I have never had a kitchen I didn’t fall in love in; I never want to.

And by love, I mean everything you think I mean, always, all the time, all of it; I mean love, in love, whatever. There are a million kinds of love, maybe as many as there are people to fall in love with; and a million ways to know that you love a person, and all my great loves have been kitchen loves: domestic, intimate, easy.


I suppose kitchens are a space for intimacy because I will touch with my hands the things that will go in your mouth; I will taste what you taste; I will work for you, or you will work for me. I will make this for you because I love you, because you need it, because you want it.

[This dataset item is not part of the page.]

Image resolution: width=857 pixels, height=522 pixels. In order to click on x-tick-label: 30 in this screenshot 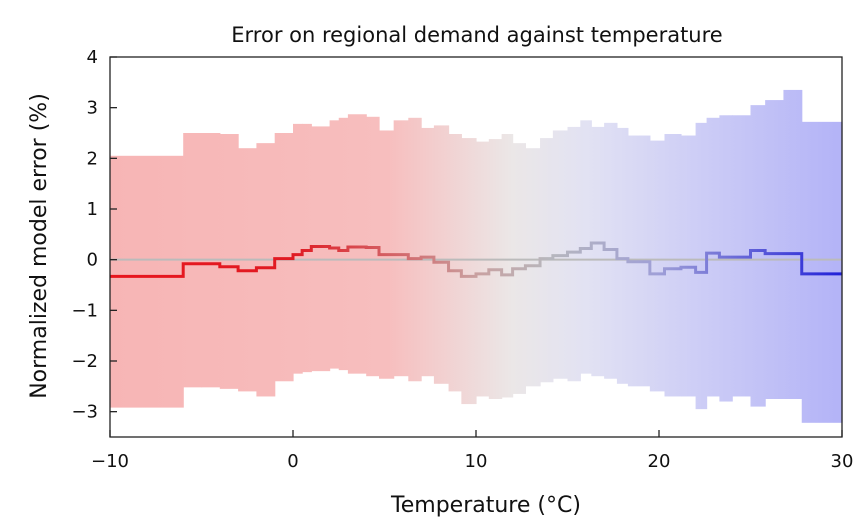, I will do `click(842, 462)`.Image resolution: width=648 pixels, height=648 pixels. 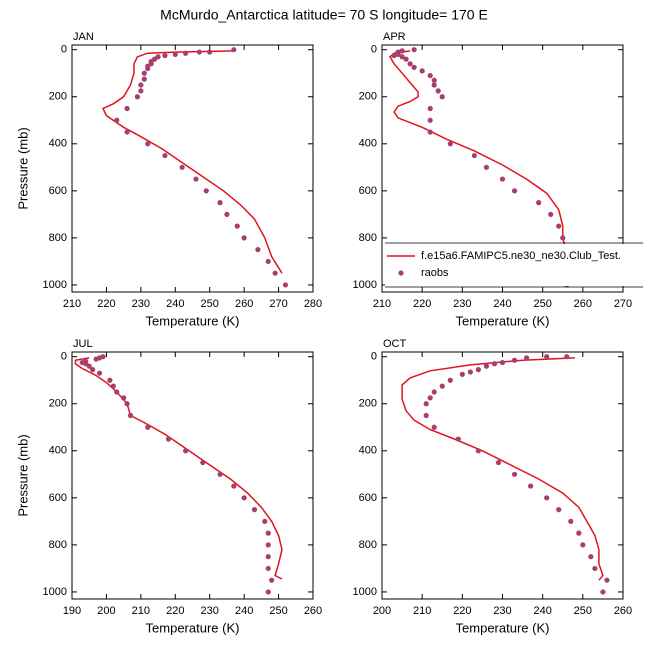 What do you see at coordinates (244, 611) in the screenshot?
I see `x-tick-label: 240` at bounding box center [244, 611].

Cupboard Love, Ella Risbridger

Total time spent in the kitchen is a good indicator of how I’m doing. There are plenty of days when, after a long work day when my back hurts and my brain is so fried I can’t bear the thought of having to do one more thing, we order in instead. And I’ve learned to be okay with that. But when those days occur more often than not, when even on weekends I somehow find myself too paralyzed to get up and put my hands to work (too many choices, not enough choices, never the right choice, what to do what to do – it goes round in my head), I know I have some figuring out to do. May as well cook up some food while I do so.

The kitchen is my happy place. Kitchens are never quite as big as I’d like them to be, the countertops never quite as tall, there’s no room in the house I’ve dreamed about as much as this one (two ovens and a walk-in pantry, to start with). I’m always happier for having spent some time making food. When my head is too full, it’s best to cook up something complicated. Spend an hour or two chopping and slicing, stirring various pots and pans at the same time, my left hand stirring while my right hand blindly picks out the spices from the cabinet, a twirl to open the dishwasher with my foot, close the fridge with my shoulder, trying (and failing) not to leave greasy fingers everywhere. A dance that requires all my attention and deserves all my love.

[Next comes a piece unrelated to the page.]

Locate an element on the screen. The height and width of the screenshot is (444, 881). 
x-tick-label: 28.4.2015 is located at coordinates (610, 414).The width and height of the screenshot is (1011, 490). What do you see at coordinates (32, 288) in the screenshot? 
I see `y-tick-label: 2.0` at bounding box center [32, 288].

The kitchen is where I combat loneliness. Melt some turmeric in butter to make golden rice on days of endless gray. Carefully pack Alison Roman’s salted chocolate chunk shortbread cookies in a box for a friend. Learn how to make naan, then again, then again, tweaking the recipe every time until it’s not yet perfect, but getting there. For myself. I’ve taken to listening to music in my mother tongue while cooking and I think of my mom, wish I could cook for her. Or sit on her countertop (which is exactly the right height), a glass of wine in hand, watching her cook.

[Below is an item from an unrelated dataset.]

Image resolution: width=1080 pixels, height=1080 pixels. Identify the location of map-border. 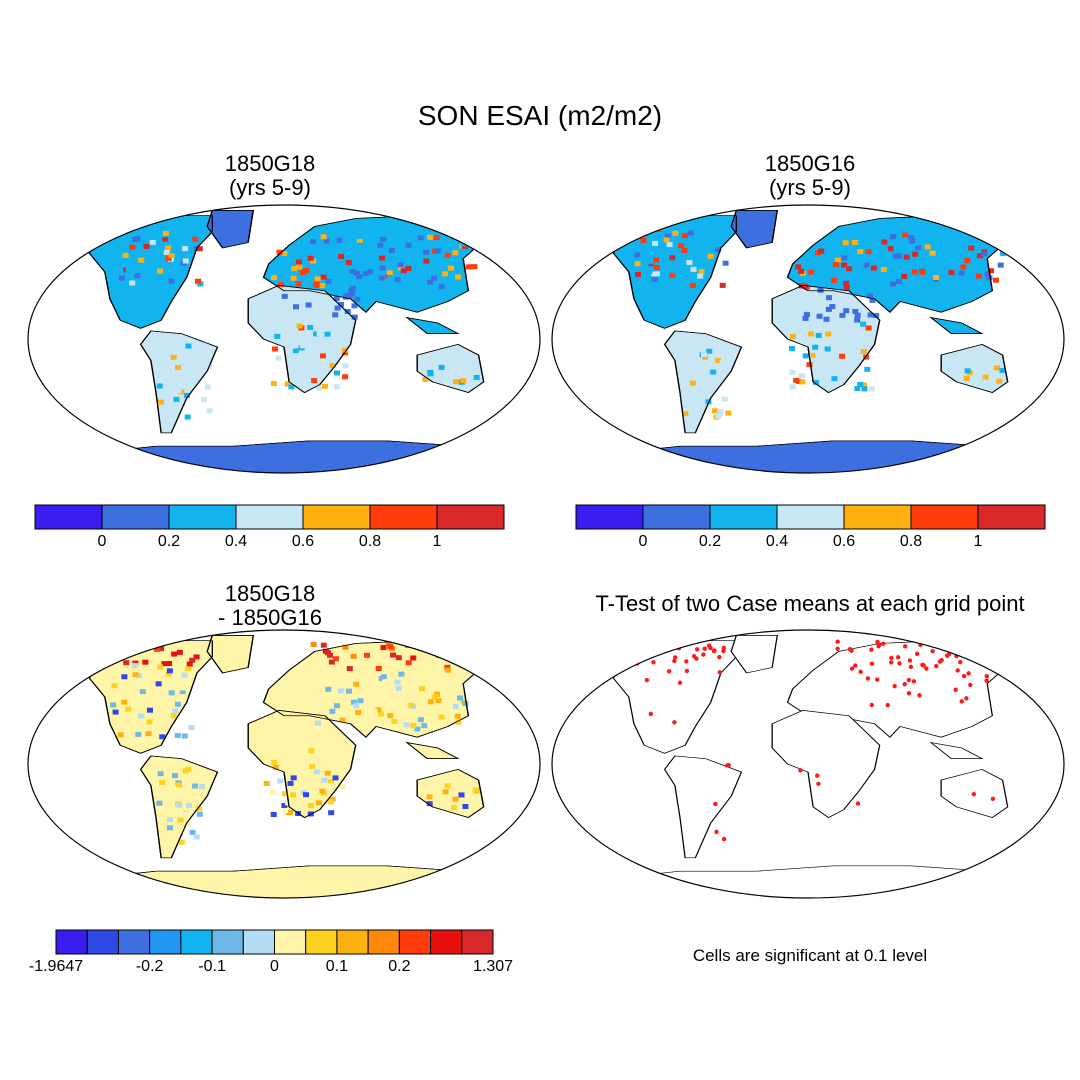
(808, 764).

The kitchen is where I practice mildness. Not in my dishes, I like things bold. Quantities of garlic, salt, spices are guidelines at best. Add some red chili flakes to your scrambled eggs, I promise you. No, it’s the process itself where I try to be better by not having to be perfect. Sometimes things just go flat-out wrong, or I’ll spent an hour on a dish that ends up “okay” at best. Not every meal has to be an extravaganza, I remind myself, you love a simple dish of roasted broccoli, cherry tomatoes, feta and pine nuts, why not have it. It’s good and it’s good enough. Knowing when to push (“yes, let’s put some micro-planed garlic in the naan dough next time”) and when to back off (“this thing, whatever it is, that you resist because you think it should be better but can’t name why: leave it be and let yourself have it”). It’s good enough. Store-bought is fine. I’m good enough. Let’s eat.